TASK INSTRUCTIONS: Copy out all lines of the records in which the word "action" appears.

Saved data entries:
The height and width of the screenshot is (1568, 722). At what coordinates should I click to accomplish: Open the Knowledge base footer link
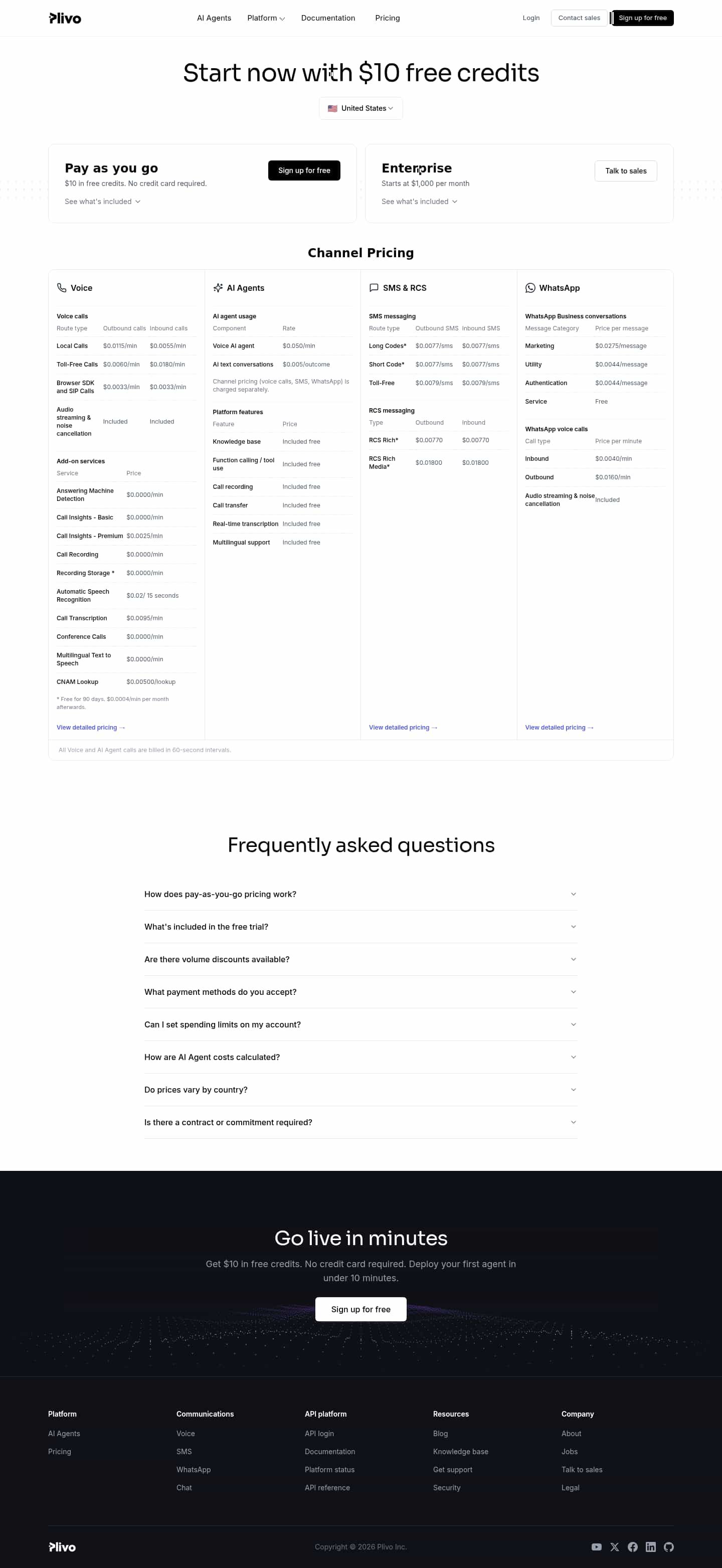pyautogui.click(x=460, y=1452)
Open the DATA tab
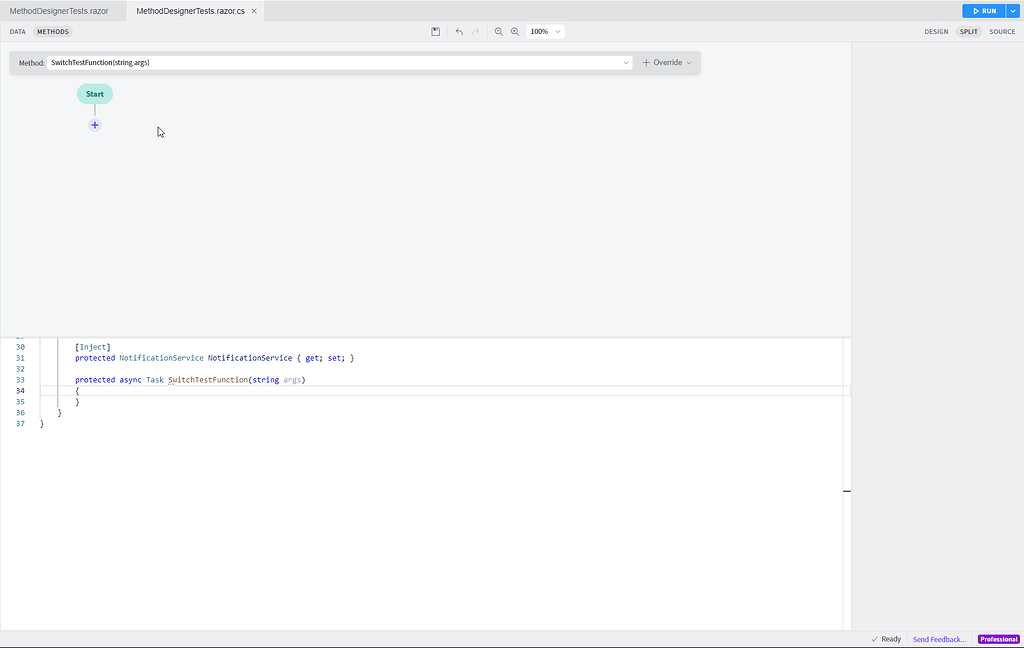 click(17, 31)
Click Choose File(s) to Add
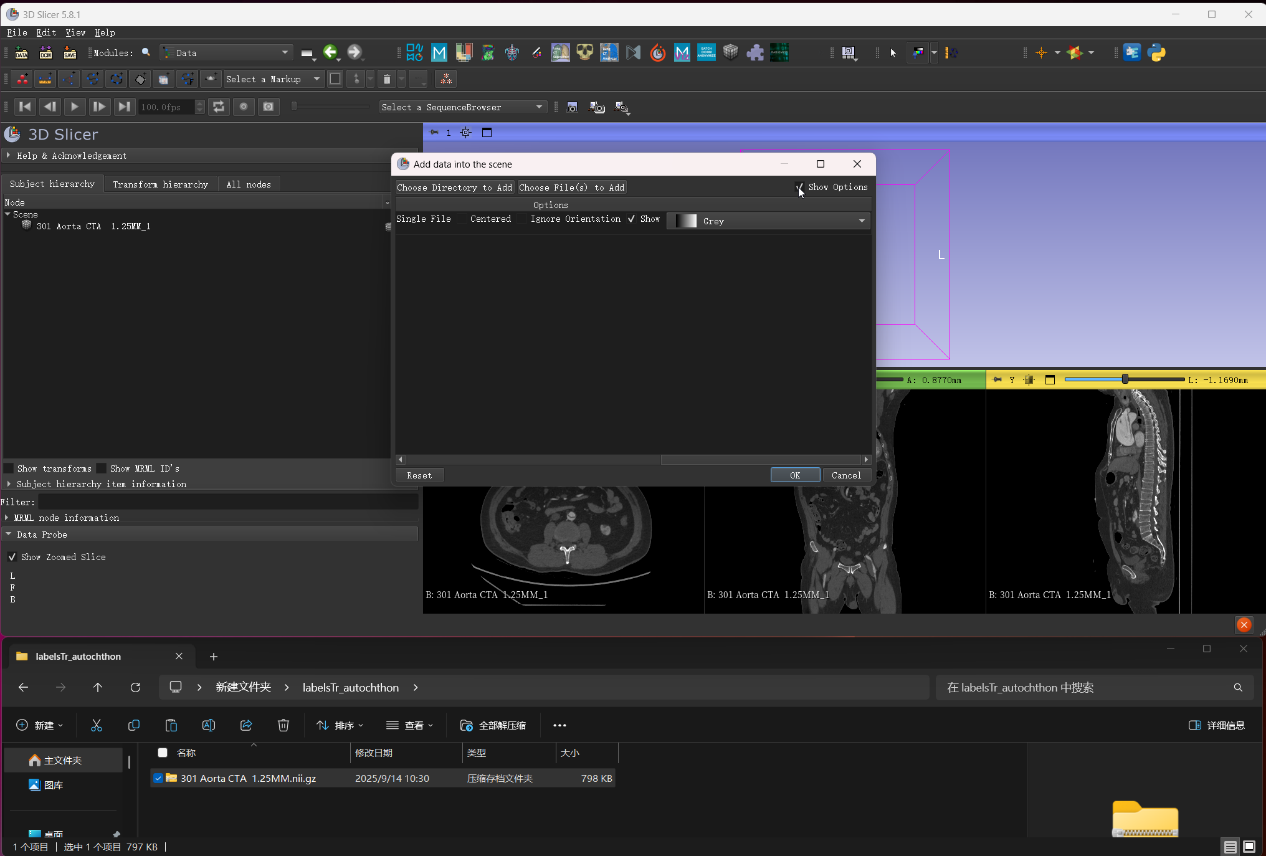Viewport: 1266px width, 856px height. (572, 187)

--

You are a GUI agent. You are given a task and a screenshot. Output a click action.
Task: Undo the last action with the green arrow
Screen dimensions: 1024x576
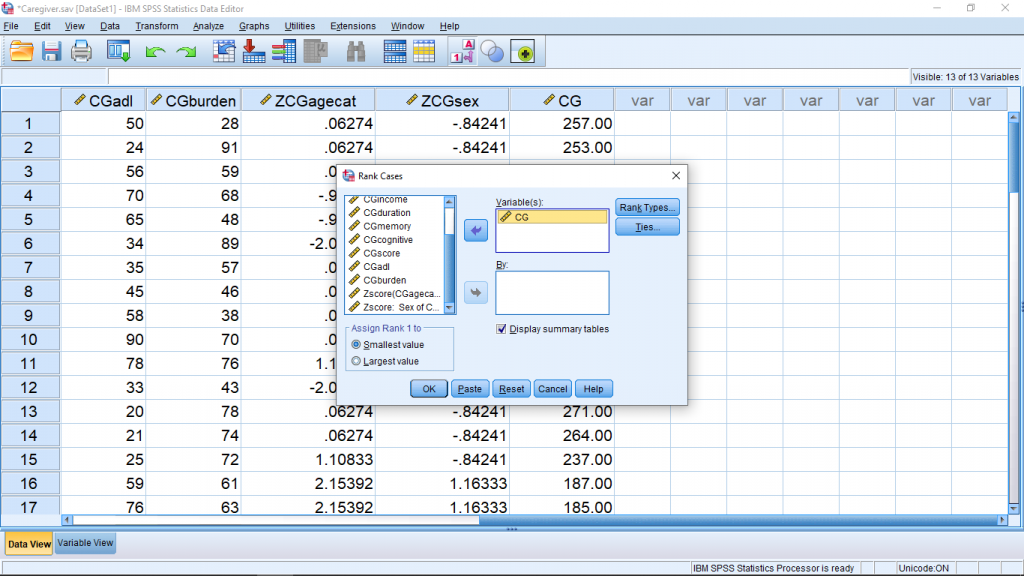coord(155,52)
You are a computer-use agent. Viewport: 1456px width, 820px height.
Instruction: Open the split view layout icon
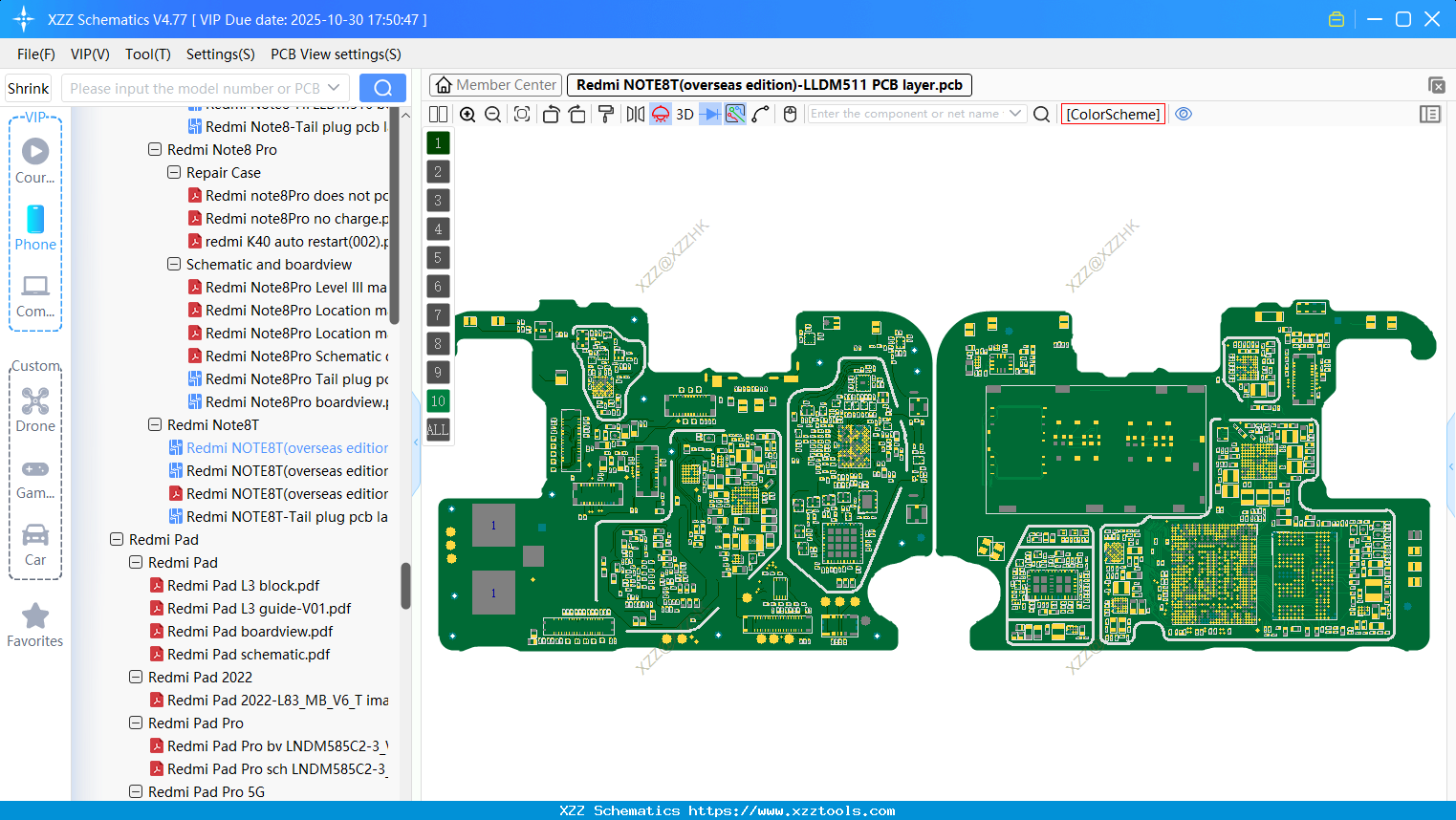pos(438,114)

COMPLETED TASK:
You are a GUI agent. You are given a task and a screenshot. Output a click action.
Task: Undo the last action with the green arrow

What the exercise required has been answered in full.